Entries taken from a collection
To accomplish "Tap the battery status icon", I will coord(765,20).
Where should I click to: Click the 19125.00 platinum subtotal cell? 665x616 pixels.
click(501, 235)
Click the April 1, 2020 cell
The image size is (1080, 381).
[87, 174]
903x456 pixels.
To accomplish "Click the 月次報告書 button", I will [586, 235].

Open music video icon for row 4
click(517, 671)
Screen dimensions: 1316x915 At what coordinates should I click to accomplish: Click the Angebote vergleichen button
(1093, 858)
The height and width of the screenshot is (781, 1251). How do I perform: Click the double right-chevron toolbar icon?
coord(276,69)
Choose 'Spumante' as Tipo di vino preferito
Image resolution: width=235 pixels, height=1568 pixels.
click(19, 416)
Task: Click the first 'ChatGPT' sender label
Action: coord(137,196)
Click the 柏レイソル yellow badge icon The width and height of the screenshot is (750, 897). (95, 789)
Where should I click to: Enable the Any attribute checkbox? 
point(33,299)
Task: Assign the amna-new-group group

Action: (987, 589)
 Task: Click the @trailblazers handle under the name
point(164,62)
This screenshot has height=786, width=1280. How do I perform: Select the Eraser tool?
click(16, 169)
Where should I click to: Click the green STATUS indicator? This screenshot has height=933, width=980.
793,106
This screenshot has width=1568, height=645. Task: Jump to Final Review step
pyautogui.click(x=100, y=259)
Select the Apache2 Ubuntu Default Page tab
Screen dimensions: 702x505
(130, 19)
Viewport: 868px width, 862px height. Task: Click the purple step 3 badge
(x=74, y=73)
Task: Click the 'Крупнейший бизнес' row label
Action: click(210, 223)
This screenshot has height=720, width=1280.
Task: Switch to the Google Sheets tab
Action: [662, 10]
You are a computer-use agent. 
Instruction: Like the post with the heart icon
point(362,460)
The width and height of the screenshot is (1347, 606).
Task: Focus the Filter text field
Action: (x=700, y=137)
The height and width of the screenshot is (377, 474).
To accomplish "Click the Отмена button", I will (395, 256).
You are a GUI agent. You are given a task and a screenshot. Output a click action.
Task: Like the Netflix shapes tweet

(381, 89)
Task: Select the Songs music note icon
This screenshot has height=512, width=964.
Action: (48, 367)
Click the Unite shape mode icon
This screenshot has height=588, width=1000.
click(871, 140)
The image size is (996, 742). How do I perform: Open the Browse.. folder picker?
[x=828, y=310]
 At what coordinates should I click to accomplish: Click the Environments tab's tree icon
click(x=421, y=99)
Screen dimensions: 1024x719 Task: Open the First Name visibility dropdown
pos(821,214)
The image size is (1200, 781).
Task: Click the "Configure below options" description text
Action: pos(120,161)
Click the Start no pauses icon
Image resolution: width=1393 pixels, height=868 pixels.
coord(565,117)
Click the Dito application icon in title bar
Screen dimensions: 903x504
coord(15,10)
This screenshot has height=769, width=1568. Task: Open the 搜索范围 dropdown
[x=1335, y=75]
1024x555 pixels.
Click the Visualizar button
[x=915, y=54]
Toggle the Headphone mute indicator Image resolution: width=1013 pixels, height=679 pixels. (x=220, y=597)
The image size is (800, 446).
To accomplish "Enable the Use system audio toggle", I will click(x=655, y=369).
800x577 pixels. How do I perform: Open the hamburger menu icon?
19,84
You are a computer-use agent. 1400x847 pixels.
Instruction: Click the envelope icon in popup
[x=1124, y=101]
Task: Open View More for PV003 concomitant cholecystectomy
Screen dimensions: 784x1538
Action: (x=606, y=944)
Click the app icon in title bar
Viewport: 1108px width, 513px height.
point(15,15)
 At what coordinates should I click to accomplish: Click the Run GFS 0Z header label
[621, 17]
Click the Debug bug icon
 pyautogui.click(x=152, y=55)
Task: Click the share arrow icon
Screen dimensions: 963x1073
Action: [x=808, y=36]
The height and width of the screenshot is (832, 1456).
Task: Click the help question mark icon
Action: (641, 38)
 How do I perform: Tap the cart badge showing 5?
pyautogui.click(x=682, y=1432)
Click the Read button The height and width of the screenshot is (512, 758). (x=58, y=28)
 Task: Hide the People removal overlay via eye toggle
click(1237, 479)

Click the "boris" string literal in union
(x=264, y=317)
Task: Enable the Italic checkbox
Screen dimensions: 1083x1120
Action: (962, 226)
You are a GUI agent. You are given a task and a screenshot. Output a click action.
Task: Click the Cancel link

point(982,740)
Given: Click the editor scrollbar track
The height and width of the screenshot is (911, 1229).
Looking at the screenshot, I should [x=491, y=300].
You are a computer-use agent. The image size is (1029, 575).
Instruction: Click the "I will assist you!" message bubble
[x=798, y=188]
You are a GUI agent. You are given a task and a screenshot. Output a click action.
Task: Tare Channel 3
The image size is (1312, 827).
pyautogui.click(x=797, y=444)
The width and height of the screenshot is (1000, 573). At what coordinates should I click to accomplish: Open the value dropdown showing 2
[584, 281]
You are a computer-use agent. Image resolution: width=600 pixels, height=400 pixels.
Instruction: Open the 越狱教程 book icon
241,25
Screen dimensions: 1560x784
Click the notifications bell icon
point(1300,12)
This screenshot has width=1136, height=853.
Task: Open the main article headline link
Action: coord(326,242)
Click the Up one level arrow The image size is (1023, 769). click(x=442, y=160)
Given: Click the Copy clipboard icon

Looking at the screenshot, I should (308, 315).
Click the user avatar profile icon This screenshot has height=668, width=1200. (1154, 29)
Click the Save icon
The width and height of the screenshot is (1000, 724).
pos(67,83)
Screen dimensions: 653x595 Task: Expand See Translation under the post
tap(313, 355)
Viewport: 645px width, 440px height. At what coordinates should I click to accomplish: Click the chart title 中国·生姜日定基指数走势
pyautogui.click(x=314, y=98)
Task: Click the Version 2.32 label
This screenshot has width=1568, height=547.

## GOAL OF THE EXERCISE
Would you output, from the records above, exactly the run of lines that starts at the line containing "Task: Click the Cancel link" and ends at the line containing "You are a computer-use agent. The", and only that run?

## RESPONSE
Task: Click the Cancel link

point(982,740)
Given: Click the editor scrollbar track
The height and width of the screenshot is (911, 1229).
Looking at the screenshot, I should [x=491, y=300].
You are a computer-use agent. The image size is (1029, 575).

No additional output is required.